By mentally clocking out, you give your brain a chance to recover. (Those “Sunday scaries” – the nervousness before the work week – shrink when you’ve spent your weekend recharging rather than dwelling on Monday.)
Be Honest About Your Limits
A key part of managing anxiety is knowing your own capacity. If your plate is full, practice saying “no” or asking for extensions when appropriate.
Ask yourself what you can realistically handle each day. By acknowledging that you’re only human and can’t do everything at once, you prevent the cycle of overwhelming yourself.
Setting realistic expectations and boundaries for yourself isn’t weakness – it’s smart self-care.
Take One Task at a Time
Looking at a massive to-do list can spike anyone’s anxiety. Break big projects into smaller, manageable tasks and tackle them one by one.
Focus on the next small step rather than the entire mountain.
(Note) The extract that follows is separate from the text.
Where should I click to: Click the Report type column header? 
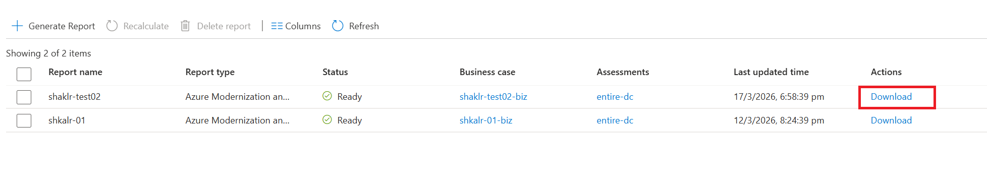(210, 72)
This approach keeps you from getting paralyzed by perfectionism or fear of failure.
Checking off small tasks gives you a sense of progress and reduces that anxious “everything at once” feeling.
Organize Your Time and Space
Good time management can ease a lot of work stress. Use a planner or digital calendar to prioritize tasks each day, and block out time for focused work and short breaks.
Also, keep your workspace as tidy as you can – a clean desk or organized file system can help your mind feel more orderly when chaos mounts.
These simple organizational habits create an environment that is less likely to feed your anxiety.
Reach Out and Communicate
You might be tempted to hide your anxiety, but sharing your struggles can lighten the load.
If you’re overwhelmed, consider talking to a trusted coworker, mentor, or supervisor about what you’re feeling. Sometimes just saying “I’m really anxious about this deadline” can start a helpful conversation.
If you have a supportive manager, they may be able to adjust workloads or clarify priorities. Asking for help is okay.
No one will know you’re struggling unless you speak up, and a good employer will want to help you succeed – not punish you for being human.
When and How to Seek Additional Help
Sometimes, despite trying all the coping strategies, your anxiety may still feel overwhelming or get worse over time.
If you’re finding it hard to function at work or your fears are impacting your daily life, it may be time to seek extra support:
Recognize When It’s Unmanageable
Be honest with yourself. If anxiety is causing you to dread every single day, affecting your performance, or spilling heavily into your life outside of work, that’s a sign you might need more help than self-care alone.
Talk to Your Employer (If Possible)
Depending on your workplace culture, consider informing your manager or HR about what you’re going through.
You don’t have to share every detail, but even saying “I’m dealing with some anxiety and it’s been challenging” can open the door to support.
Some workplaces offer mental health days, employee assistance programs, or adjustments like flexible hours to help employees cope.
Remember, you have rights and job protections when it comes to mental health. A frank conversation might feel scary, but it can lead to understanding and practical solutions.
Consider Professional Help
One of the most effective long-term solutions for chronic anxiety is therapy. A licensed therapist or counselor can help you unpack the sources of your work anxiety and teach you coping skills tailored to your situation.
Therapists often use techniques like cognitive-behavioral therapy (CBT) or acceptance and commitment therapy (ACT) to help people manage workplace stress.
In therapy, you learn to do exactly that – acknowledge and understand your anxiety, rather than just feeling victim to it. If cost or time is a concern, look into support groups or digital therapy apps as a starting point.
Evaluate Your Options
In some cases, the best way to alleviate severe work anxiety might be to make a change.
This doesn’t mean quitting impulsively, but consider whether the environment or role is a poor fit for your well-being.
It’s okay to seek a different position or career path that aligns better with your mental health needs. That said, make this decision carefully (ideally with professional guidance), and try using the above strategies to cope in the meantime.